Признаться, я слегка тогда опешил, потому что никому и ничего не собирался доказывать. И лишь потом до меня дошел литературно-дотошный смысл профессионального беспокойства молодого литератора. Для него, бывшего в пионерском возрасте, когда Высоцкий умер, фигура последнего уже давно бронзовая. И видится она ему уже исключительно на постаменте, со всех сторон заботливо упакованная в диссертации. (Высоцкий действительно забронзовел в рекордно короткие сроки как ни один другой русский поэт. О нём уже и диссертаций написано столько, как о Пушкине). А тут полковник без пяти минут в отставке и безо всяких ссылок, сносок распинается на тему: «я и Высоцкий». И у парня невольно возникли подозрения: не плодит ли этот автор правдоподобных цитат «под Высоцкого», чтобы больше значимости придать собственному писанию.

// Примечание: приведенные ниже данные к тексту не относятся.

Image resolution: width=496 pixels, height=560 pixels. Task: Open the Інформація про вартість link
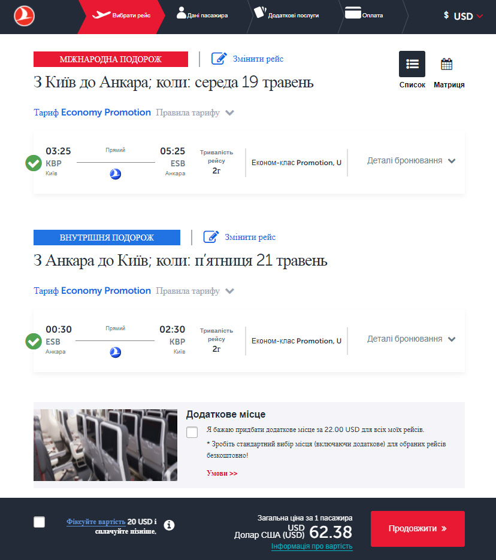pos(311,546)
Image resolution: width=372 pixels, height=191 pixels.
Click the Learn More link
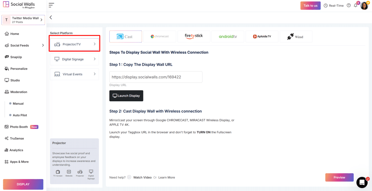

Ах, милый мой, друг, заметил я тогда. Из-под моего пера вышла, благодаря Богу, уже не первая книги. И успел я понять за время своего «писательства» чрезвычайно важную истину: нельзя, невозможно ни в каком самом мудреном сочинении быть лучше, чем ты есть на самом деле, как и всякая цепь в мире не бывает сильнее самого слабого своего звена. Любая, даже предельно правдоподобная фантазия в художественном, тем более в документальном жанре, будет немедленно распознана и разоблачена умным читателем. И лишь голой правде он, может быть, поверит.

С другой стороны прав, наверное, был Валерий Золотухин: «В скорый поток спешных воспоминаний, негодований, видений и ликований о Владимире Высоцком мне бы не хотелось тут же вплеснуть и свою ложку дёгтя или вывалить свою бочку мёда, ибо «конкуренция у гроба» по выражению Томаса Манна, продолжается, закончится не скоро, и я, по-видимому, еще успею проконкурировать и «прокукарекать» свое слово во славу этого имени. И получить за это, что мне положено. Но сегодня просили меня, не вдаваясь шибко в анализ словотворчества поэта, в оценку его актерской сообразительности, не определяя масштабности явления, а так же без попытки употребить его подвиг для нужд личного самоутверждения сообщить какой-нибудь частный случай, пример, эпизод или что-то в этом роде, свидетелем которого являлся бы только я и никто другой. И я согласился, ибо такой частный факт (факт действительного случая или фантазия сообщившего) в любом случае непроверяем на достоверность: как скажу, так и было».